House Intelligence Committee Chairman Devin Nunes (R-Calif.) said that agreement "would be a big step forward if China abides by it."
"Unfortunately, in light of its many long-running cyber-theft enterprises, there is little reason to believe China will live up to its commitments," Nunes said. "These cyberattacks will almost certainly continue until the Obama administration puts forward a credible deterrence policy.”
Sen. Cory Gardner (R-Colo.), who has called for a select committee on cybersecurity in the Senate, stressed that "we cannot be blind to the damage already inflicted upon us by hackers linked to the Chinese government, who are widely believed to be responsible for the recent hack of the Office of Personnel Management and numerous commercial breaches that have undermined our economic security."

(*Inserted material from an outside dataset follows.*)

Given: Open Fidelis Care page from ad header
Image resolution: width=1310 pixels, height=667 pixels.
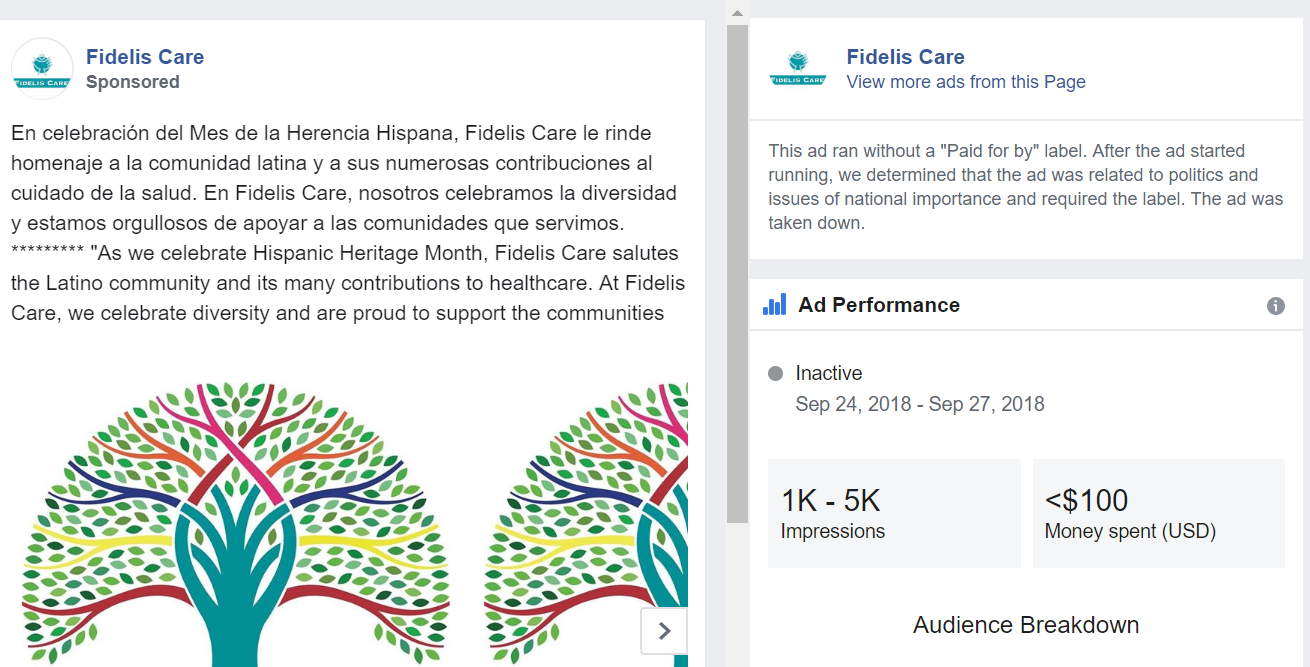Looking at the screenshot, I should point(145,57).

"The United States must make every effort to hold those criminals accountable immediately," Gardner said. "That’s why I've written two letters urging the president to use all the tools at his disposal to punish perpetrators of Chinese-sponsored cyber crimes."
Even the ranking Democrat on the Senate Homeland Security and Governmental Affairs Committee noted "we can’t just believe what China says."
"We also have to see what they do and continue to monitor their actions in cyberspace very closely," Sen. Tom Carper (D-Del.) said. “...In order for this agreement to be successful, everyone must do their part to uphold their end of the deal, including the United States. If we can get this agreement fully implemented, it will be a major achievement."
As Gardner noted, "Cybersecurity is not the flavor of the week. This is the future of our national security."